= To do =
1. Retype the stretch of the Teddy Sandoval article from "American artist (1949-1995)" through "Garfield High School.".
2. Based on the Teddy Sandoval article, does each statement agree with the text? (a) Sandoval was the youngest of five siblings. (b) Both of Sandoval's parents immigrated from Puebla, Mexico. (c) Sandoval attended Roosevelt High School. Answer yes or no for each and quote the deciding words.

= Extracted text =
- Born: Theodore Sandoval 1949 Los Angeles, California, US
- Died: December 18, 1995 (aged 45) Los Angeles, California, US
- Other name: Rosa de la Montaña
- Education: California State University, Long Beach
- Occupation: Artist
- Years active: c. 1970–1995
- Known for: Ceramics, mail art, printmaking, performance art, photography
- Notable work: Gateway to Highland Park; Chili Chaps; La Historia de Frida Kahlo;
- Movement: Chicano art, Mail art
- Partner: Paul Polubinskas (1977–2024)

= Teddy Sandoval =

American artist (1949-1995)

Theodore "Teddy" Sandoval (1949 – December 18, 1995) was an American multimedia artist widely known for his presence in the mail art movement as the "Butch Gardens School of Art." Born and raised in Los Angeles, California, Sandoval's multidisciplinary works are inspired by and expressions of his life experiences as Chicano and queer.

== Early life and education ==
Sandoval was born in 1949 in Los Angeles to Petra Gaitán and Jesús Sandoval, who both immigrated to the United States from Puebla, Mexico. The youngest of five siblings, Sandoval was raised in East Lost Angeles near Salazar Park. Many buildings in this neighborhood, including his family's home on South Bonnie Beach Place, appear in his photography. He attended Garfield High School.

= Dataset section =

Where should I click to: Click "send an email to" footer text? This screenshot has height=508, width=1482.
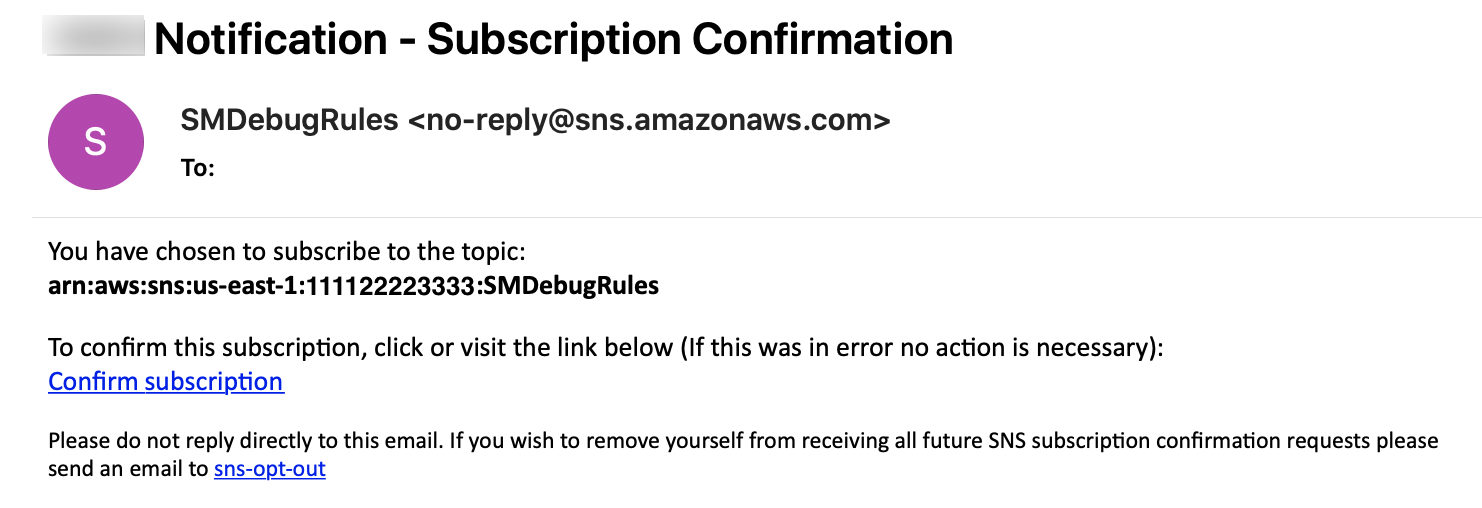(x=128, y=468)
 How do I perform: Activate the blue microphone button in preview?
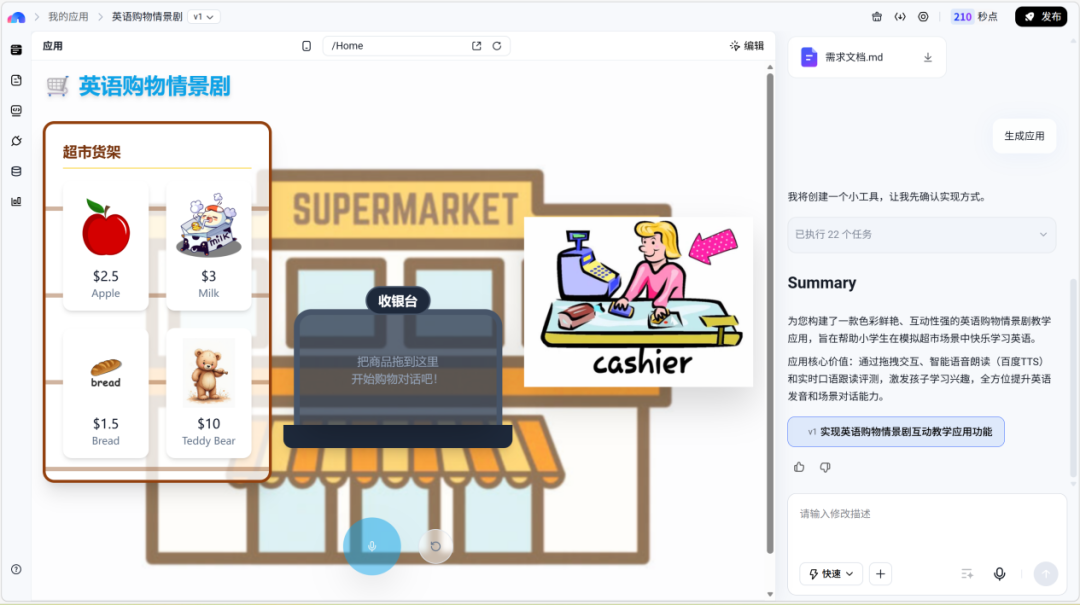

= Exercise answers =
1.
American artist (1949-1995)

Theodore "Teddy" Sandoval (1949 – December 18, 1995) was an American multimedia artist widely known for his presence in the mail art movement as the "Butch Gardens School of Art." Born and raised in Los Angeles, California, Sandoval's multidisciplinary works are inspired by and expressions of his life experiences as Chicano and queer.

== Early life and education ==
Sandoval was born in 1949 in Los Angeles to Petra Gaitán and Jesús Sandoval, who both immigrated to the United States from Puebla, Mexico. The youngest of five siblings, Sandoval was raised in East Lost Angeles near Salazar Park. Many buildings in this neighborhood, including his family's home on South Bonnie Beach Place, appear in his photography. He attended Garfield High School.

2.
(a) Yes: "The youngest of five siblings"
(b) Yes: "who both immigrated to the United States from Puebla, Mexico"
(c) No: "He attended Garfield High School."